The maps are also nicely detailed in places. Food in particular features throughout, whether that is the lonely plate on the desk in the room backstage or sumptuous choice of dishes laid out on the banqueting table, but there are also numerous tools, weapons, and pieces of armour dotting the various locations as appropriate. Another feature is that the maps do not always specifically work for the fantasy genre. They will work in others too. For example, the inn and gambling den would be perfect for the nineteen twenties and thirties, the sauna complex feels very modern, and the museum foyer with its triceratops skeleton would work in numerous genres.

The main feature of the maps in the Big Book of Battle Mats: Rooms, Vaults, & Chambers is their capacity to tell stories. Want the Player Characters to tunnel into the vault of a bank? There is a tunnel and map with a broken wall for that, as well as vault on another map. Or, for a bank robbery, take the office and gaol and make the cells individual vaults. The gambling den is perfect for a raid by the police or a rival gang. The stage is ripe for an interrupted performance. All the Game Master or her players and their characters have to do is supply the details of the interruption. Essentially, depending upon the story being played out, the multiple maps can be used as the Player Characters move from one location to another as events unfold. In addition, because the maps in the Big Book of Battle Mats: Rooms, Vaults, & Chambers depict urban locations, they can often be used again and again, especially in a campaign which takes place in one town or city.

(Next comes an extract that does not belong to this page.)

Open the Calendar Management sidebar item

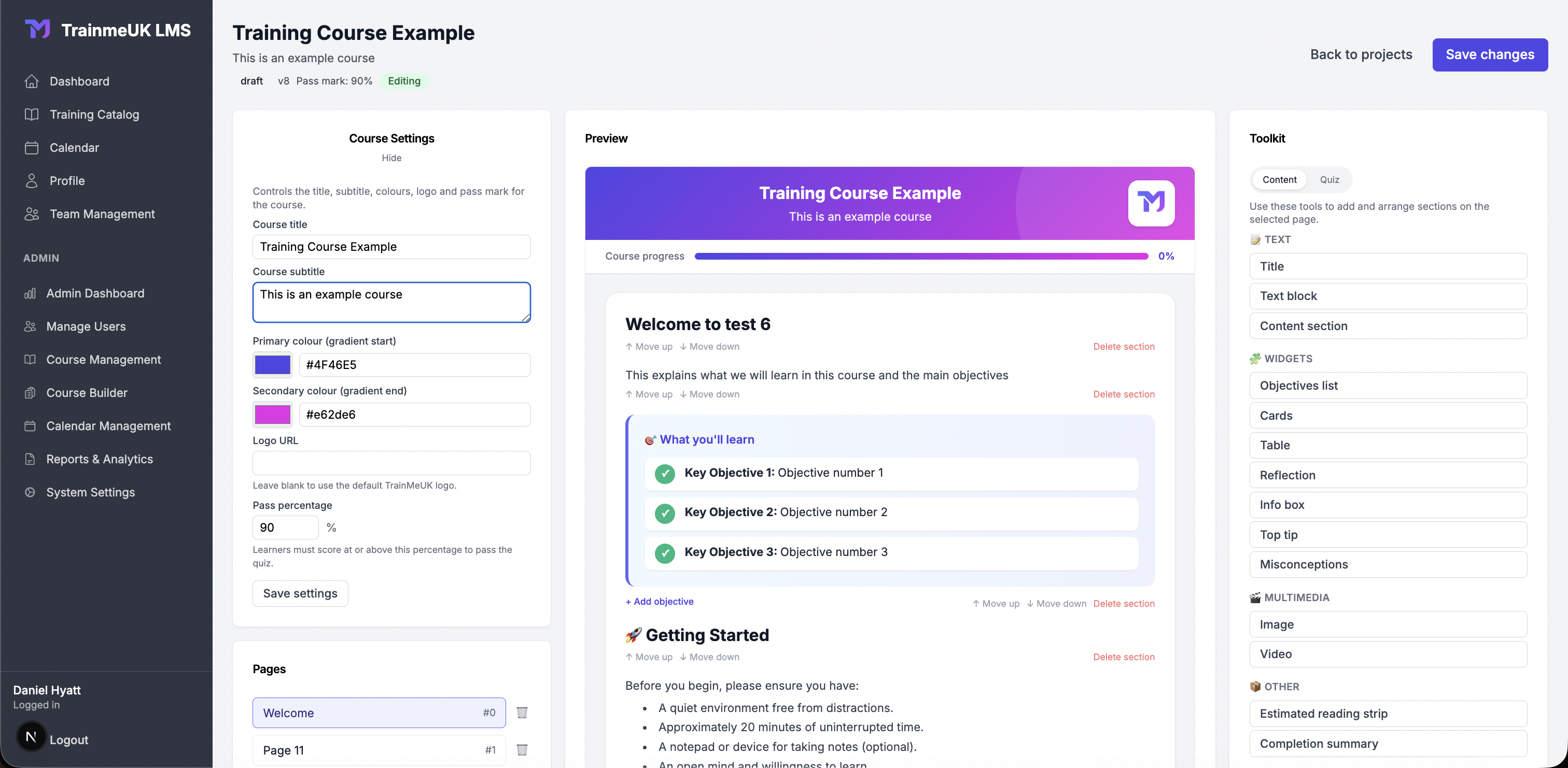[108, 426]
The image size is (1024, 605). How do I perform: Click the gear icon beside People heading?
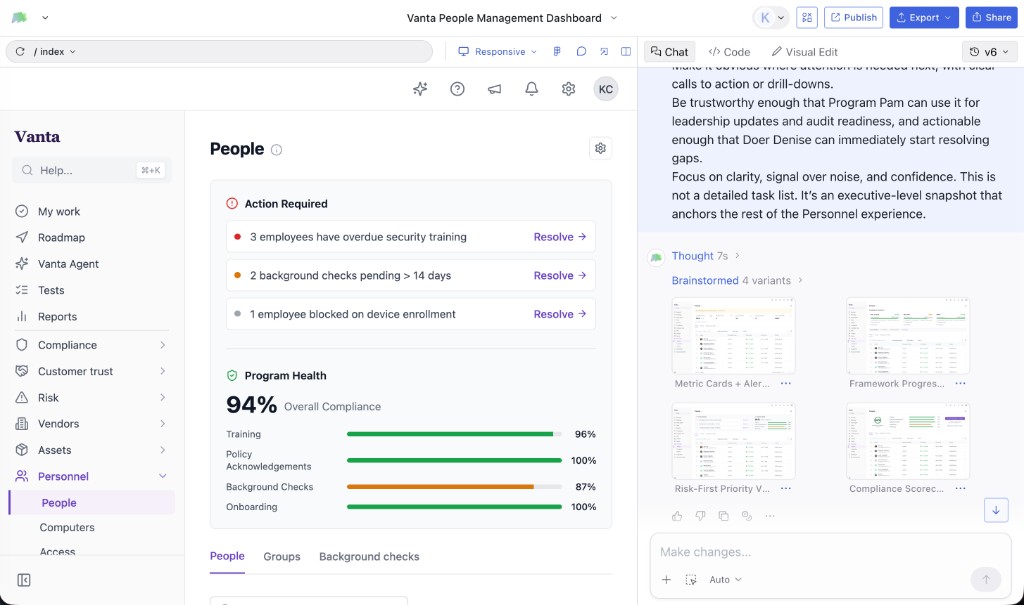(x=600, y=148)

Physically, Big Book of Battle Mats: Rooms, Vaults, & Chambers is very nicely produced. The maps are clear, easy to use, fully painted, and vibrant with colour. One issue may well be with binding and the user might want to be a little careful folding the pages back and forth lest the pages crease or break around the spiral comb of the binding.

It is clear that a lot of thought of has been put into the design of the Big Book of Battle Mats: Rooms, Vaults, & Chambers. Although not every room or map in the collection is either exciting or inspirational, they can all be useful. The best of them are and many of the maps will inspire a gaming group to use them as locations and more, using them to help create the stories they roleplay. The Big Book of Battle Mats: Rooms, Vaults, & Chambers is a really useful sourcebook for city campaigns and its capacity to help tell stories is very nicely thought out.